Roughly put, something or someone decided to kill your eggdrop by sending it a Terminate-signal (kill -SIGTERM pidofbot).
You could edit the die-on-sigterm setting in your config-file to ask your bot not to quit upon receiving a terminate-signal, but do a restart instead. Unfortunately, the most common response to processes not quitting on SIGTERM - is to send the SIGKILL signal instead, which cannot be caught, and immediately kills the process.
This might be a good time to check if your shell host actually permits users running eggdrops (or irc robots/background processes) in the first place.
Unfortunately, the answer remains the same. Someone or something is actively killing your eggdrop. Being a virtual private server, the system admins could easily have some service to terminate "unwanted" processes from the host.
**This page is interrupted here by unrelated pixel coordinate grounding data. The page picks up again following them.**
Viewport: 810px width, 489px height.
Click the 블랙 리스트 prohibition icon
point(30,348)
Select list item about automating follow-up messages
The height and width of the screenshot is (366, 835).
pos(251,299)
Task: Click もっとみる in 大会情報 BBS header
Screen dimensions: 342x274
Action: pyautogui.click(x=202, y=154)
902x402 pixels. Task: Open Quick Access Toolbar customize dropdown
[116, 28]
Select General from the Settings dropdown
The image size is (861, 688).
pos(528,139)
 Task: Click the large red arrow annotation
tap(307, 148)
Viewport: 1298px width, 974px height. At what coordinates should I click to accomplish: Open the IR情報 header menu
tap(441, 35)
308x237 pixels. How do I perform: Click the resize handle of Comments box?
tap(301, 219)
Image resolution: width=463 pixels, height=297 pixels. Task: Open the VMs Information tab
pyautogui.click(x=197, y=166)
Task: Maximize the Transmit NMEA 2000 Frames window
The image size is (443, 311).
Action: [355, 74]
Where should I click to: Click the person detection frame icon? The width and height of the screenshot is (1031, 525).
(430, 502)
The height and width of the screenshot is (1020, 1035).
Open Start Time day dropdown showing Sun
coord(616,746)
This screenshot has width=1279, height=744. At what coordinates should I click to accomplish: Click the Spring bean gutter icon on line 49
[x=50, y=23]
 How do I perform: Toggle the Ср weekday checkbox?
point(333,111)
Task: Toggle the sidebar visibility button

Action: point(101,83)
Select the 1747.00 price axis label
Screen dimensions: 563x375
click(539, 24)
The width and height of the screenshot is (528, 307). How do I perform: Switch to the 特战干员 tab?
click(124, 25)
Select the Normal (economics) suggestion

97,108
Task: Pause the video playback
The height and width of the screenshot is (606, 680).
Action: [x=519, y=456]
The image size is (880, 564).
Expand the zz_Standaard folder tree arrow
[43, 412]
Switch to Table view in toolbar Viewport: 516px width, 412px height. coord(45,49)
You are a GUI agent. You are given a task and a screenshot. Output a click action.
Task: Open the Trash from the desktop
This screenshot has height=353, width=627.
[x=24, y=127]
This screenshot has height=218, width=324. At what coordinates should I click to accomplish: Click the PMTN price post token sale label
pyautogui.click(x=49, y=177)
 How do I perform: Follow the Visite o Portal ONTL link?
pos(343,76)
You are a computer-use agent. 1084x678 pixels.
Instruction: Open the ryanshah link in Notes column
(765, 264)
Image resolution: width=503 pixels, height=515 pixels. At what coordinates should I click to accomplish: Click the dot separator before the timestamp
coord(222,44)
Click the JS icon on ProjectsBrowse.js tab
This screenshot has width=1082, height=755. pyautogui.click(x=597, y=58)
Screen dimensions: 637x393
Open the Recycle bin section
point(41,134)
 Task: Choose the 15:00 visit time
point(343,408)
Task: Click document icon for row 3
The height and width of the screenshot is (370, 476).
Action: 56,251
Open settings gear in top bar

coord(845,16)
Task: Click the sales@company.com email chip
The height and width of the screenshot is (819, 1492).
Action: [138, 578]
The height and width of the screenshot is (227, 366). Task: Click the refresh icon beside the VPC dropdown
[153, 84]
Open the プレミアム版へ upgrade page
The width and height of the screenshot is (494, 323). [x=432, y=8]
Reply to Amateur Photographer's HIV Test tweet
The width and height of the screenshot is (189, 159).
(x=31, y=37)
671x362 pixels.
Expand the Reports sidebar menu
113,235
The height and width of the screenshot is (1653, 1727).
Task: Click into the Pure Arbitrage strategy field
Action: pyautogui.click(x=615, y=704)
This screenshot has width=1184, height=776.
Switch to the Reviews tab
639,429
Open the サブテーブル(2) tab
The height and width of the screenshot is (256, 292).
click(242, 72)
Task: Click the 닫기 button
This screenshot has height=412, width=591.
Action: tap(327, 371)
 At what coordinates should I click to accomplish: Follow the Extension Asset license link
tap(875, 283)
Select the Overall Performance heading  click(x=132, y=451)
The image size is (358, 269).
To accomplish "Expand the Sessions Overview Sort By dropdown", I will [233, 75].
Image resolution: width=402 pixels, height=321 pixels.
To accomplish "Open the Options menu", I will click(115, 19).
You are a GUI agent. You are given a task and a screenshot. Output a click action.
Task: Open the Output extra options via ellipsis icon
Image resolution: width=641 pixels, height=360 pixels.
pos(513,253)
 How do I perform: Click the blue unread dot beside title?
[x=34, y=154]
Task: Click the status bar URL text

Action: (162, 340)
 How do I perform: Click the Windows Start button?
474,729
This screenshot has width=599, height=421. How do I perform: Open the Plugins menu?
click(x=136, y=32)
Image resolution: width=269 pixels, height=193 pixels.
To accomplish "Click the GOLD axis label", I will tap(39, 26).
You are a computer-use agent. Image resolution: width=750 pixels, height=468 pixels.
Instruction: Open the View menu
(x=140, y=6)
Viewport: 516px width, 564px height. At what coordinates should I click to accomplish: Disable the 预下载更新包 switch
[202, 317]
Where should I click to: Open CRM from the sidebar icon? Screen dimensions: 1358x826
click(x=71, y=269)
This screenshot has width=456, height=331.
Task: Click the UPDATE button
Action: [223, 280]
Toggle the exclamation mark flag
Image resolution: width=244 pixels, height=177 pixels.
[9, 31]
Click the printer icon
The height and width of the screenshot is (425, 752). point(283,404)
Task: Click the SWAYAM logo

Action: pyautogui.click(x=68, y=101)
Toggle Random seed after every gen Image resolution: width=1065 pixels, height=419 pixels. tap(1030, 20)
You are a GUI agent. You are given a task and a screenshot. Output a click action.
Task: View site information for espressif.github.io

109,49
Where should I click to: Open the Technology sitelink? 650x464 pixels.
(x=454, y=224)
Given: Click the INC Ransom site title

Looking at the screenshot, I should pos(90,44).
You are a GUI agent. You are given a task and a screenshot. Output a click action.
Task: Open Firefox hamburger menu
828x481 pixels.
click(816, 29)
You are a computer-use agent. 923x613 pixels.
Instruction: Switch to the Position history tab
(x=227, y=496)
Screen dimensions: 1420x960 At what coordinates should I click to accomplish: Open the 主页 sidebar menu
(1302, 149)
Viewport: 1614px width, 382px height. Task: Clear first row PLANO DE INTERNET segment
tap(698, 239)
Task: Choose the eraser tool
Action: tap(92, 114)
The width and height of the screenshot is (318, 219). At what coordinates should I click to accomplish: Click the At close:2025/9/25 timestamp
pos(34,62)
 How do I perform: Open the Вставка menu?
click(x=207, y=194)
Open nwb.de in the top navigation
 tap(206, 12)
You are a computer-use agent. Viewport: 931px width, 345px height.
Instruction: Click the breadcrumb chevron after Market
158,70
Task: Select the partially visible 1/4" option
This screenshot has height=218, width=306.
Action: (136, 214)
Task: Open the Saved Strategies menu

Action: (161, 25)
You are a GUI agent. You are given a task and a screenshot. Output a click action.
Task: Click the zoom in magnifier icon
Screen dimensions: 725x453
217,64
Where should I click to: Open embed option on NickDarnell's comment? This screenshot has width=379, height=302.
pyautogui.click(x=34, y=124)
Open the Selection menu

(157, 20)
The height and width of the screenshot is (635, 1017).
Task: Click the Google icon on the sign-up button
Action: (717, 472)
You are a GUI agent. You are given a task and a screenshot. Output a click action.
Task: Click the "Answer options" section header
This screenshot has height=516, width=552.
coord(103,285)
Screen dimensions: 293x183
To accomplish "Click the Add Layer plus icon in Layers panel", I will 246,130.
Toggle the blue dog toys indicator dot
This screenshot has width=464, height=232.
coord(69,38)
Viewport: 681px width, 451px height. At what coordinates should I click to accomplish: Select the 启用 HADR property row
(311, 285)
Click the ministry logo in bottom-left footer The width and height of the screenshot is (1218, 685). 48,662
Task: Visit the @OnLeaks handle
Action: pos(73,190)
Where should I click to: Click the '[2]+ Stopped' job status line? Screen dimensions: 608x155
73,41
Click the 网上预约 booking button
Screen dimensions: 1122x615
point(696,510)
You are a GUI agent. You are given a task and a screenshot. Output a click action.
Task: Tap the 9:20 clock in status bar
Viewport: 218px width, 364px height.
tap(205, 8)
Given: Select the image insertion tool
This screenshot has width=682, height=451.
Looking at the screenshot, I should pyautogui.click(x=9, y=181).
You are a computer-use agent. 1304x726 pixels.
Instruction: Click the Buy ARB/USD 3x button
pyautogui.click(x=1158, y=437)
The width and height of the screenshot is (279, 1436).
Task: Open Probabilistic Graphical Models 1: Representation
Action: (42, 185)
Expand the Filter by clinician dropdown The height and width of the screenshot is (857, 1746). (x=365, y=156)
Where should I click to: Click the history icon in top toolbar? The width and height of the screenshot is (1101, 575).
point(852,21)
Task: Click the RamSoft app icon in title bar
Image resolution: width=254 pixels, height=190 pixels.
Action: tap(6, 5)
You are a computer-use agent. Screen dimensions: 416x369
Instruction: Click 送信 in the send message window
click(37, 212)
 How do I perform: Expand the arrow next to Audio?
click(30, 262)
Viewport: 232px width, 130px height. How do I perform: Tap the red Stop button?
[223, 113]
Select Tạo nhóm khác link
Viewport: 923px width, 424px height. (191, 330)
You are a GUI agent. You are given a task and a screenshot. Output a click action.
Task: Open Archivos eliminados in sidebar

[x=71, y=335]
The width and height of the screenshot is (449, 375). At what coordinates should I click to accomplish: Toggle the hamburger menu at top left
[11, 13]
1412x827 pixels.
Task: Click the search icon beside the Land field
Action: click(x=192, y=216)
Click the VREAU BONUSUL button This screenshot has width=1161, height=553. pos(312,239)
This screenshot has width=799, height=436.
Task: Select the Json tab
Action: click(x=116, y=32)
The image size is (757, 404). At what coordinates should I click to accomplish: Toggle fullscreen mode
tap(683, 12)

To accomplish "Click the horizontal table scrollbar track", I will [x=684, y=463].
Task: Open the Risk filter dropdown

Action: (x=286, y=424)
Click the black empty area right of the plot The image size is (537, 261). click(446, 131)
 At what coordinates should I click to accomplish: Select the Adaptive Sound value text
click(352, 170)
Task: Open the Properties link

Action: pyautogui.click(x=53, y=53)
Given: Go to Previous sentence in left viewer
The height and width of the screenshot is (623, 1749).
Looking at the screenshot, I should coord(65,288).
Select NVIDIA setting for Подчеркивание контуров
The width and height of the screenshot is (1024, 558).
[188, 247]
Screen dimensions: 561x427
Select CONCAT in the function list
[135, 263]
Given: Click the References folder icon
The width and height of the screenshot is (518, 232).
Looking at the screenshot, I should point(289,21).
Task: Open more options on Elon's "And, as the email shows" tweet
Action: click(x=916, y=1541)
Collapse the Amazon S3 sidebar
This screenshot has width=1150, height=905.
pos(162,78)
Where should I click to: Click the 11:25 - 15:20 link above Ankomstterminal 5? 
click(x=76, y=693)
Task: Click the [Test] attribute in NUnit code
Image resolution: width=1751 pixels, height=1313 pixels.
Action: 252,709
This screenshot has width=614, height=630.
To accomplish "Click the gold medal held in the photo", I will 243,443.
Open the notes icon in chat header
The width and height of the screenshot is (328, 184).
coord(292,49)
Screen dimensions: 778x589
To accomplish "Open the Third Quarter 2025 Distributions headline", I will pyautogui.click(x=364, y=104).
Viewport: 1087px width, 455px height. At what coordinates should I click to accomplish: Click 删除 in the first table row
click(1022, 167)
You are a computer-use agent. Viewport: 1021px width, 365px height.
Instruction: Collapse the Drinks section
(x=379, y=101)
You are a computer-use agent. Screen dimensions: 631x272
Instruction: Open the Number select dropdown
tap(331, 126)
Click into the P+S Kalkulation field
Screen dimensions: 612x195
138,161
I suppose this could also be a matter of resource limitations.
You could try investigate system-logs and kernel messages (dmesg) for further clues.
There is no discussion required here. The issue is your bot is being killed. What is killing it is pretty much moot. You need to READ your services "terms of service". Otherwise known as their TOS. A google search can find the below quote pretty easily. This sums up how 99.99% of companies operate.[quote=""the web""]I doubt any major web hosting company would allow eggdrops on their VPS or dedicated plans, I'm sure they probably have something about IRC app(lication)s in their ToS. If it's not being used maliciously, I'm sure you wouldn't have a problem find(ing) a reliable provider (somewhere else).[/quote]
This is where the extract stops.